Opting for mediation in mandatory arbitration cases – Part II

Last time, I described a bit about the Wall Street Journal Family Finances article titled “Trading Dispute? Try Mediation.”

The WSJ article gave an overview of the manner in which two alternative dispute resolution (ADR) processes could interface. Although the context there was brokerage account disputes, the same concepts apply to other areas where a contract may commit parties to using arbitration, instead of litigation, to resolve conflicts. As the article made clear, these mandatory arbitration clauses do not, however, prevent parties from mutually deciding that they would prefer to use mediation, instead of arbitration, to resolve their conflict.

So, why would parties choose mediation over mandatory arbitration? The WSJ article makes several points. Sometimes mediation provides a reality check: one party’s hopes and expectations may be wildly unrealistic and mediation can offer an opportunity for decision-making based on more grounded expectations. Mediation can save time: in part by relieving scheduling difficulties if a three-person arbitration panel is required and in part by requiring less time in actual sessions with the third-party neutral(s), the mediator or arbitrators. Spending less time can also mean spending less money, on legal and process fees and on time spent away from other, more productive activities.

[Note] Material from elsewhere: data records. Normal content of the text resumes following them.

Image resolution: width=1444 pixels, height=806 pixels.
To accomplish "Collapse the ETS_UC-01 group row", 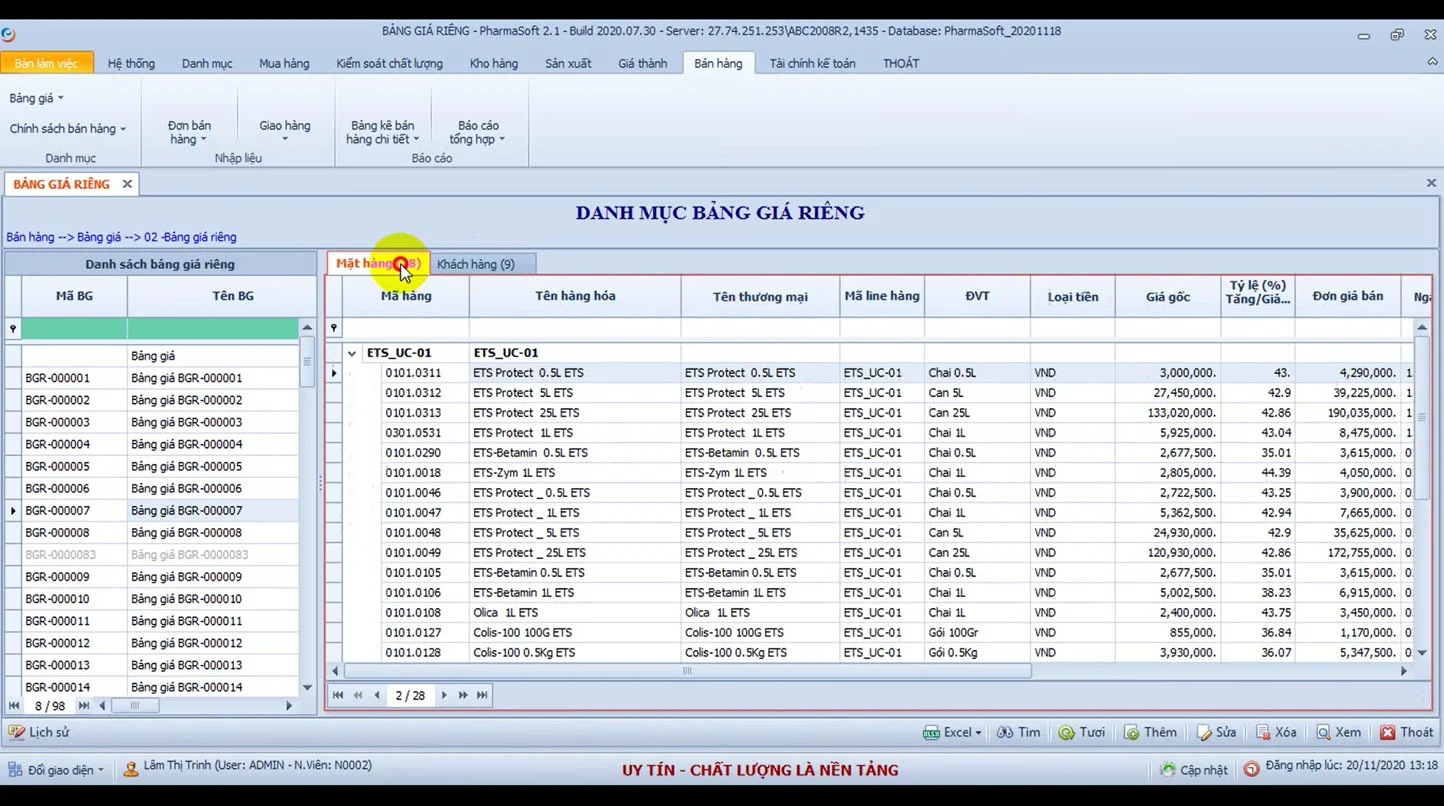I will 352,353.
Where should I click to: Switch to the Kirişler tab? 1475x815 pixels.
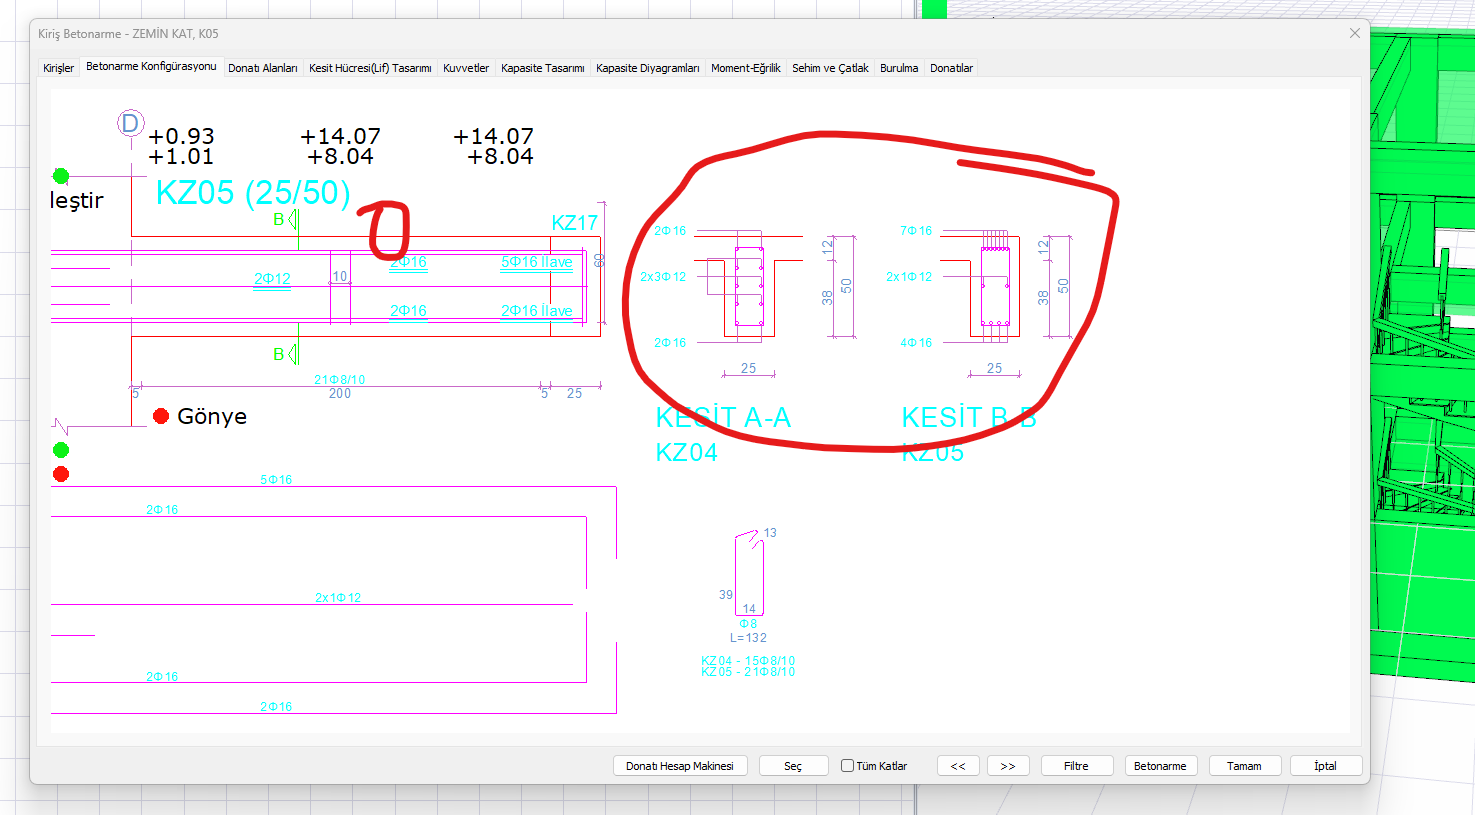pos(58,68)
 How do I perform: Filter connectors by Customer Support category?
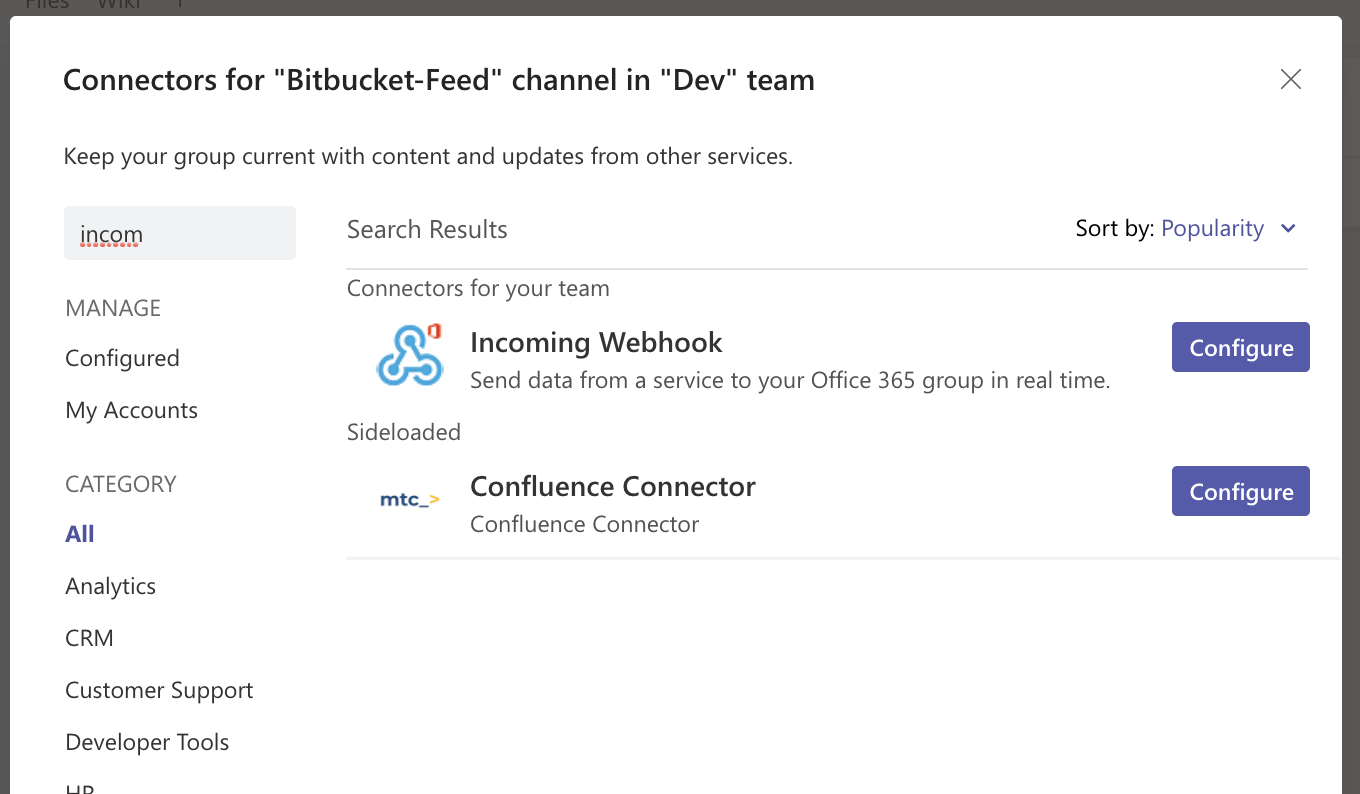tap(159, 690)
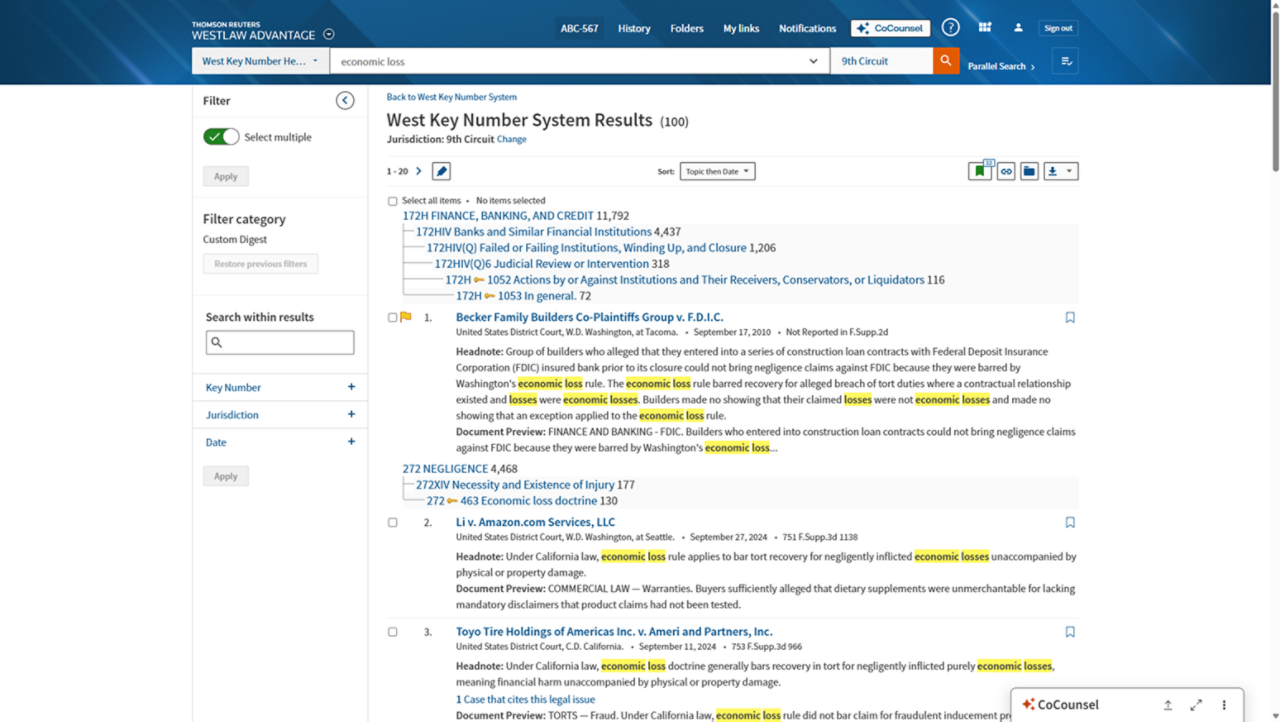Tick the checkbox for Toyo Tire Holdings result
The height and width of the screenshot is (722, 1280).
(393, 632)
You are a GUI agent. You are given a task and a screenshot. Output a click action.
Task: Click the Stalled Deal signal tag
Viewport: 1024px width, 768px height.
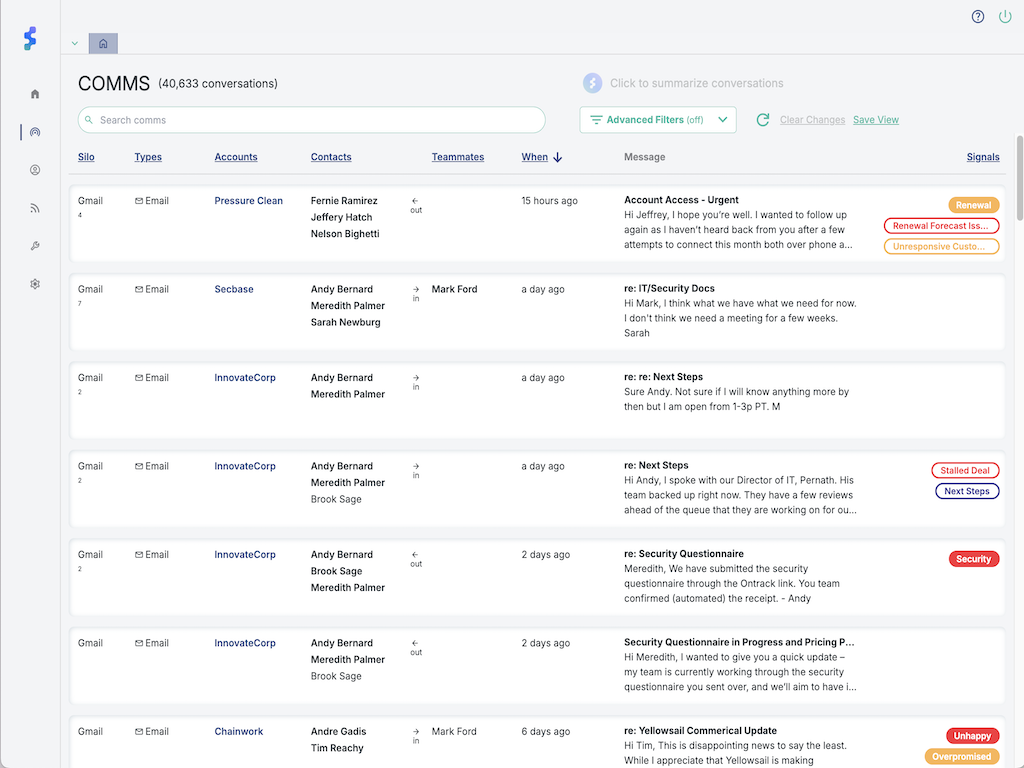pyautogui.click(x=965, y=470)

Perhaps most important, the parties retain control of their own conflict. They decide whether to accept or reject a settlement and, in that way, control the outcome of their dispute. In arbitration, just as in litigation, the neutral third party — an arbitrator, judge, or jury — will assume control of the case and impose a decision on the parties to the dispute. In mediation, the parties work with a mediator to fashion the best solution possible, from their own perspectives, to fit their own situation.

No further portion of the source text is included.